An advanced PCA implementation with adaptive feature scaling and preprocessing
Project description
ASPIRE (Adaptive Scaler and PCA with Intelligent REduction)
Previously known as AdaptivePCA
ASPIRE is an advanced implementation of Principal Component Analysis (PCA) that provides intelligent feature scaling, comprehensive preprocessing, and built-in validation capabilities. It automatically adapts to your data's characteristics to deliver optimal dimensionality reduction results.
Core Functionality
AdaptivePCA employs a comprehensive preprocessing and analysis approach:
-
Intelligent Preprocessing
- Comprehensive data cleaning and preprocessing
- Handles outliers using IQR method
- Manages infinity values and missing data
- Feature-wise normality testing using Shapiro-Wilk test
- Automatic selection between StandardScaler and MinMaxScaler
- Class imbalance detection and handling via SMOTE
-
Dynamic Dimensionality Reduction
- Determines optimal number of PCA components based on variance threshold
- Considers eigenvalue thresholds for component selection
- Adapts to dataset characteristics
- Built-in validation framework
The algorithm's key innovation lies in its adaptive nature, particularly in:
- Automatic selection between StandardScaler and MinMaxScaler based on feature distributions
- Dynamic component selection based on cumulative variance threshold
- Integrated preprocessing pipeline with outlier handling and missing value imputation
- Automatic class imbalance detection and correction
- Comprehensive validation framework with efficiency metrics
This implementation provides an end-to-end solution for dimensionality reduction while handling common data challenges automatically.
Overall Design Pattern
Data → Preprocessing → Scaler Selection → PCA Optimization → Validation → Prediction
Dependencies
- numpy>=1.19.0
- pandas>=1.2.0
- scikit-learn>=0.24.0
- lightgbm>=3.0.0
- imbalanced-learn>=0.8.0
- scipy>=1.6.0
Installation
Install dependencies:
pip install scikit-learn numpy pandas lightgbm scipy imbalanced-learn
Instal from Pypi repository:
pip install adaptivepca
Clone this repository and install the package using pip
:
git clone https://github.com/nqmn/adaptivepca.git
cd adaptivepca
pip install .
Usage
Basic Usage
# Load your data
data = pd.read_csv("your_dataset.csv")
X = data.drop(['Label'])
y = data['Label']
# Initialize AdaptivePCA
adaptive_pca = AdaptivePCA()
X_preprocessed, y_preprocessed, smote_applied = adaptive_pca.preprocess_data(X, y)

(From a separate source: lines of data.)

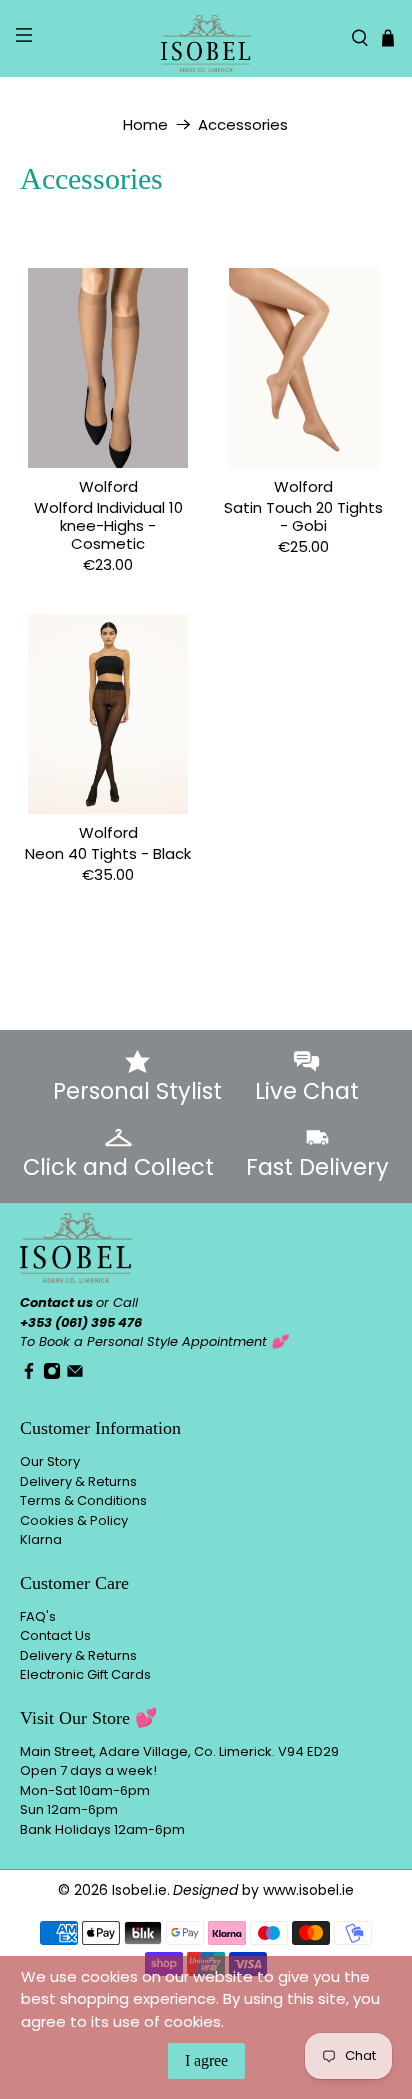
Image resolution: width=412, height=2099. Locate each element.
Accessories (243, 124)
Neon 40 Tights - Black (108, 853)
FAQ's (38, 1616)
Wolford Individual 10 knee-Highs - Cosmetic (108, 525)
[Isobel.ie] (206, 38)
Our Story (50, 1461)
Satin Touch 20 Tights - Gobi (303, 516)
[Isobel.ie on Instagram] (52, 1375)
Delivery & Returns (78, 1481)
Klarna (41, 1539)
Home (145, 124)
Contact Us (55, 1635)
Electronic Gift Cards (85, 1674)
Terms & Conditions (83, 1500)
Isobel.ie (139, 1890)
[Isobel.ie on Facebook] (29, 1375)
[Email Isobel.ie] (75, 1375)
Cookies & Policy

adaptive_pca.fit(X_preprocessed, y_preprocessed, smote_applied)
adaptive_pca.validate_with_classifier(X_preprocessed, y_preprocessed)
adaptive_pca.predict_with_classifier(X_preprocessed, y_preprocessed)

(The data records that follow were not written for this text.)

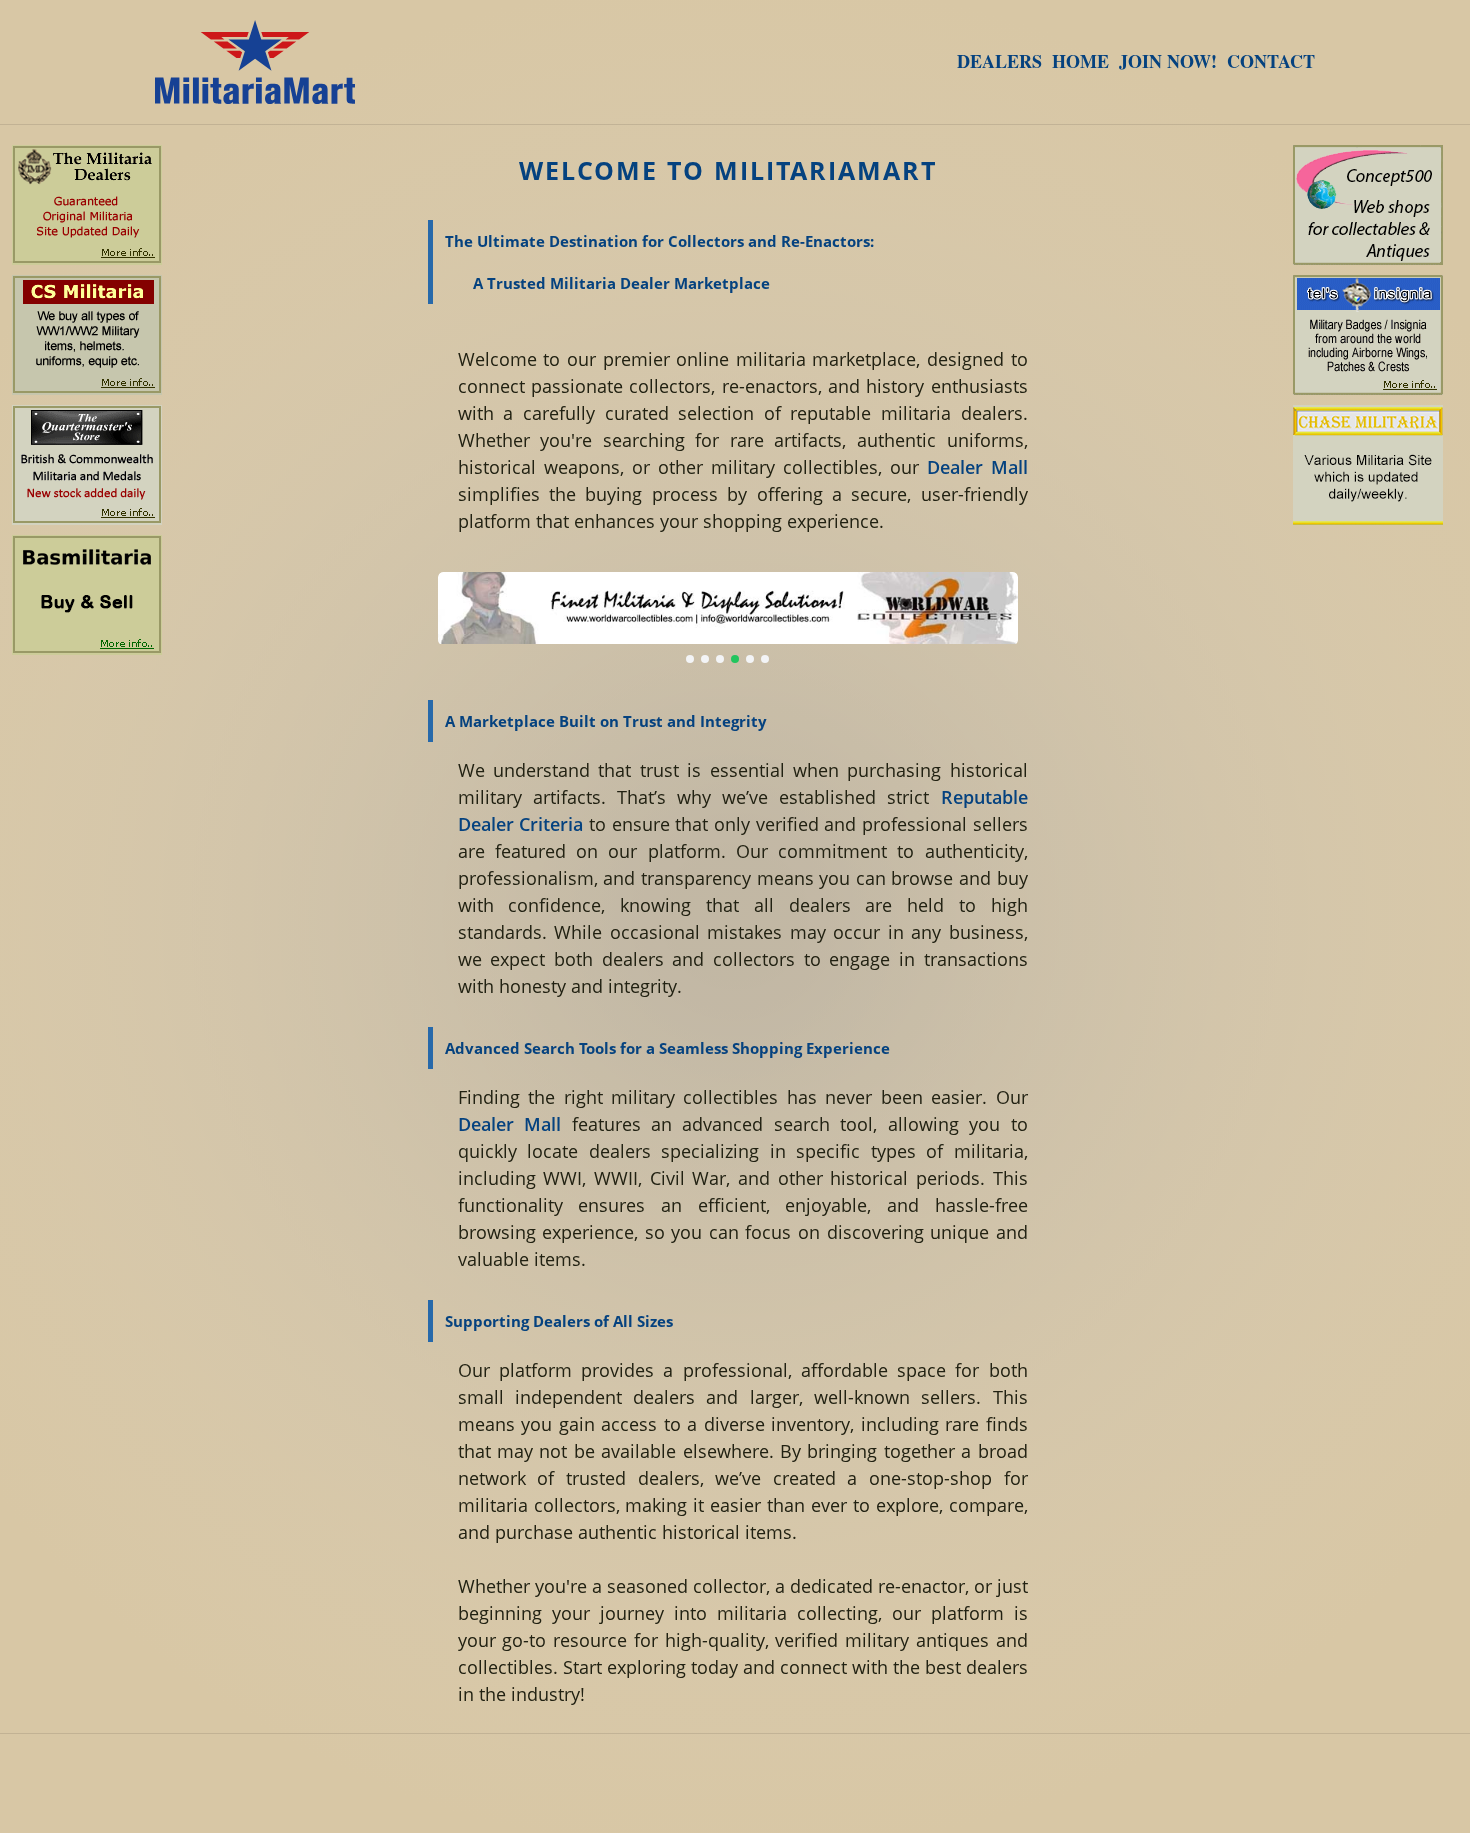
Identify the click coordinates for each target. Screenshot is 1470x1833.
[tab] (690, 659)
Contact (1271, 61)
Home (1080, 61)
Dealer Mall (977, 467)
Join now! (1168, 61)
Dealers (999, 61)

adaptive_pca.export_model('your_model_name.joblib')
Advanced Usage
import pandas as pd
from adaptivepca import AdaptivePCA
from sklearn.tree import DecisionTreeClassifier
# Load your data
data = pd.read_csv("your_dataset.csv")
X = data.drop(columns=['Label']) # Features
y = data['Label'] # Target variable
# Initialize AdaptivePCA
adaptive_pca = AdaptivePCA(
variance_threshold=0.95,
max_components=50,
min_eigenvalue_threshold=1e-4,
normality_ratio=0.05,
verbose=1
)
# Run Preprocessing
X_preprocessed, y_preprocessed, smote_applied = adaptive_pca.preprocess_data(X, y)
# Fit AdaptivePCA
adaptive_pca.fit(X_preprocessed, y_preprocessed, smote_applied)
# Optional - Validate with a classifier with full and reduced dataset performance
adaptive_pca.validate_with_classifier(X, y, classifier=DecisionTreeClassifier(), test_size=0.2, cv=5)
# Optional - Run prediction with classifier, show output of confusion matrix, classification report,
# inference time, fpr, far, specificity, auc-roc, mcc
adaptive_pca.predict_with_classifier(X, y)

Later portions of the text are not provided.